STORED DATA:
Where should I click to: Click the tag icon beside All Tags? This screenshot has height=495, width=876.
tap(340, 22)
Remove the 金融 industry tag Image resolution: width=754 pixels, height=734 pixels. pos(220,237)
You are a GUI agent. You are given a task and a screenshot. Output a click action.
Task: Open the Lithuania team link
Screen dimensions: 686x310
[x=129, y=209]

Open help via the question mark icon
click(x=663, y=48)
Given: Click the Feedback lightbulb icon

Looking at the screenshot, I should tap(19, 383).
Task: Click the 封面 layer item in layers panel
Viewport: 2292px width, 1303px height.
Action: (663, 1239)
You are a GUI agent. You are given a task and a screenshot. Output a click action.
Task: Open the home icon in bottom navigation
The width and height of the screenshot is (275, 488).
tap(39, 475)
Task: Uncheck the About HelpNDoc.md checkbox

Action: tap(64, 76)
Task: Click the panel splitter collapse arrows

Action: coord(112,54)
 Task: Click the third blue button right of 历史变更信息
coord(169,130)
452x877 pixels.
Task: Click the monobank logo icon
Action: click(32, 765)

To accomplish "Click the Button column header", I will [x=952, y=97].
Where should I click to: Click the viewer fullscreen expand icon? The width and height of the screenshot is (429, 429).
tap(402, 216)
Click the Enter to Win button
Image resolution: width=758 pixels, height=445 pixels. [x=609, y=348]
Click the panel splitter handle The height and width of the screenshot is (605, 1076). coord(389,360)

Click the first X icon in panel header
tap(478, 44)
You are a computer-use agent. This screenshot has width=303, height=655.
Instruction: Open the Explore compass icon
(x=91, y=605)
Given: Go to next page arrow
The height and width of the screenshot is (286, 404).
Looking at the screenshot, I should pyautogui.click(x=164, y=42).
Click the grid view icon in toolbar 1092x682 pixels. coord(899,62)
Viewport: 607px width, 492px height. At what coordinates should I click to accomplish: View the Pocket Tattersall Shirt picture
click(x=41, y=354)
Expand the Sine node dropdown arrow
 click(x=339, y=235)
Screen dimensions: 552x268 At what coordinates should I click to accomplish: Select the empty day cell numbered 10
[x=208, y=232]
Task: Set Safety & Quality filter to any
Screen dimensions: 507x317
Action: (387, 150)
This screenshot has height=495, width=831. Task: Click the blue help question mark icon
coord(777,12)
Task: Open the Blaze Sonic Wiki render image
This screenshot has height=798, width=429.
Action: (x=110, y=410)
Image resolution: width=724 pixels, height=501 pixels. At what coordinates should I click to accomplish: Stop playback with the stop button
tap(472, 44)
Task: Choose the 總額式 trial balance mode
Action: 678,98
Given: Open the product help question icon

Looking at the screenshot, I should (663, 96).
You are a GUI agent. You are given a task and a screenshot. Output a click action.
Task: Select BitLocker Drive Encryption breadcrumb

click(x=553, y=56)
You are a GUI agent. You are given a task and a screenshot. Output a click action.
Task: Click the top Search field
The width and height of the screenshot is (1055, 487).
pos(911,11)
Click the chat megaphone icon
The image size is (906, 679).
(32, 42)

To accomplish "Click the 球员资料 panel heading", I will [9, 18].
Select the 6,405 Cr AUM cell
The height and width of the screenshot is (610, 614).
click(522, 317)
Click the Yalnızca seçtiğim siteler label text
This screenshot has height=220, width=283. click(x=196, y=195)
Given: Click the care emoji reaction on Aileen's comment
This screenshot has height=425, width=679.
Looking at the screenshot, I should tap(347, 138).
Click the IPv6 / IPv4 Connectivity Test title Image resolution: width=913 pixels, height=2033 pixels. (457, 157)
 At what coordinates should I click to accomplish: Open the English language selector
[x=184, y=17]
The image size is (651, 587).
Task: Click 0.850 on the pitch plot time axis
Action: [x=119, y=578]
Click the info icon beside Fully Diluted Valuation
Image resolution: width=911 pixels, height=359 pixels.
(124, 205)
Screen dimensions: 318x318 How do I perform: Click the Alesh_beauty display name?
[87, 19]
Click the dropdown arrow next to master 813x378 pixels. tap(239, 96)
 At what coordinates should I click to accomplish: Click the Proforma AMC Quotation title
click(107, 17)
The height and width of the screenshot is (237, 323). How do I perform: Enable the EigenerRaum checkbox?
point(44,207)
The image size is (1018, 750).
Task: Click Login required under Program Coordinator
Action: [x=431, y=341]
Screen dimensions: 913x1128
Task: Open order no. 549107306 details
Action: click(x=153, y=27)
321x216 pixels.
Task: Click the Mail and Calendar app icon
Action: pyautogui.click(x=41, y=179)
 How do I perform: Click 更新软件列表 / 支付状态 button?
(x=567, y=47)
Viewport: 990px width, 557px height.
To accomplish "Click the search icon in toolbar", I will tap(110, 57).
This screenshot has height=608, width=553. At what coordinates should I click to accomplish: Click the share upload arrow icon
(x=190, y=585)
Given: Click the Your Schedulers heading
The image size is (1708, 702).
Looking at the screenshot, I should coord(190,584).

WHAT YOU NEED TO DO: Set every record down again exactly as written.

FINISHED TASK:
Where should I click to: Click the tag icon beside All Tags? This screenshot has height=495, width=876.
tap(340, 22)
Remove the 金融 industry tag Image resolution: width=754 pixels, height=734 pixels. pos(220,237)
You are a GUI agent. You are given a task and a screenshot. Output a click action.
Task: Open the Lithuania team link
Screen dimensions: 686x310
[x=129, y=209]

Open help via the question mark icon
click(x=663, y=48)
Given: Click the Feedback lightbulb icon

Looking at the screenshot, I should tap(19, 383).
Task: Click the 封面 layer item in layers panel
Viewport: 2292px width, 1303px height.
Action: (663, 1239)
You are a GUI agent. You are given a task and a screenshot. Output a click action.
Task: Open the home icon in bottom navigation
The width and height of the screenshot is (275, 488).
tap(39, 475)
Task: Uncheck the About HelpNDoc.md checkbox

Action: tap(64, 76)
Task: Click the panel splitter collapse arrows

Action: coord(112,54)
 Task: Click the third blue button right of 历史变更信息
coord(169,130)
452x877 pixels.
Task: Click the monobank logo icon
Action: click(32, 765)

To accomplish "Click the Button column header", I will [x=952, y=97].
Where should I click to: Click the viewer fullscreen expand icon? The width and height of the screenshot is (429, 429).
tap(402, 216)
Click the Enter to Win button
Image resolution: width=758 pixels, height=445 pixels. [x=609, y=348]
Click the panel splitter handle The height and width of the screenshot is (605, 1076). coord(389,360)

Click the first X icon in panel header
tap(478, 44)
You are a computer-use agent. This screenshot has width=303, height=655.
Instruction: Open the Explore compass icon
(x=91, y=605)
Given: Go to next page arrow
The height and width of the screenshot is (286, 404).
Looking at the screenshot, I should pyautogui.click(x=164, y=42).
Click the grid view icon in toolbar 1092x682 pixels. coord(899,62)
Viewport: 607px width, 492px height. At what coordinates should I click to accomplish: View the Pocket Tattersall Shirt picture
click(x=41, y=354)
Expand the Sine node dropdown arrow
 click(x=339, y=235)
Screen dimensions: 552x268 At what coordinates should I click to accomplish: Select the empty day cell numbered 10
[x=208, y=232]
Task: Set Safety & Quality filter to any
Screen dimensions: 507x317
Action: (387, 150)
This screenshot has height=495, width=831. Task: Click the blue help question mark icon
coord(777,12)
Task: Open the Blaze Sonic Wiki render image
This screenshot has height=798, width=429.
Action: (x=110, y=410)
Image resolution: width=724 pixels, height=501 pixels. At what coordinates should I click to accomplish: Stop playback with the stop button
tap(472, 44)
Task: Choose the 總額式 trial balance mode
Action: 678,98
Given: Open the product help question icon

Looking at the screenshot, I should (663, 96).
You are a GUI agent. You are given a task and a screenshot. Output a click action.
Task: Select BitLocker Drive Encryption breadcrumb

click(x=553, y=56)
You are a GUI agent. You are given a task and a screenshot. Output a click action.
Task: Click the top Search field
The width and height of the screenshot is (1055, 487).
pos(911,11)
Click the chat megaphone icon
The image size is (906, 679).
(32, 42)

To accomplish "Click the 球员资料 panel heading", I will [9, 18].
Select the 6,405 Cr AUM cell
The height and width of the screenshot is (610, 614).
click(522, 317)
Click the Yalnızca seçtiğim siteler label text
This screenshot has height=220, width=283. click(x=196, y=195)
Given: Click the care emoji reaction on Aileen's comment
This screenshot has height=425, width=679.
Looking at the screenshot, I should tap(347, 138).
Click the IPv6 / IPv4 Connectivity Test title Image resolution: width=913 pixels, height=2033 pixels. (457, 157)
 At what coordinates should I click to accomplish: Open the English language selector
[x=184, y=17]
The image size is (651, 587).
Task: Click 0.850 on the pitch plot time axis
Action: [x=119, y=578]
Click the info icon beside Fully Diluted Valuation
Image resolution: width=911 pixels, height=359 pixels.
(124, 205)
Screen dimensions: 318x318 How do I perform: Click the Alesh_beauty display name?
[87, 19]
Click the dropdown arrow next to master 813x378 pixels. tap(239, 96)
 At what coordinates should I click to accomplish: Click the Proforma AMC Quotation title
click(107, 17)
The height and width of the screenshot is (237, 323). How do I perform: Enable the EigenerRaum checkbox?
point(44,207)
The image size is (1018, 750).
Task: Click Login required under Program Coordinator
Action: [x=431, y=341]
Screen dimensions: 913x1128
Task: Open order no. 549107306 details
Action: click(x=153, y=27)
321x216 pixels.
Task: Click the Mail and Calendar app icon
Action: pyautogui.click(x=41, y=179)
 How do I perform: Click 更新软件列表 / 支付状态 button?
(x=567, y=47)
Viewport: 990px width, 557px height.
To accomplish "Click the search icon in toolbar", I will tap(110, 57).
This screenshot has height=608, width=553. At what coordinates should I click to accomplish: Click the share upload arrow icon
(x=190, y=585)
Given: Click the Your Schedulers heading
The image size is (1708, 702).
Looking at the screenshot, I should coord(190,584).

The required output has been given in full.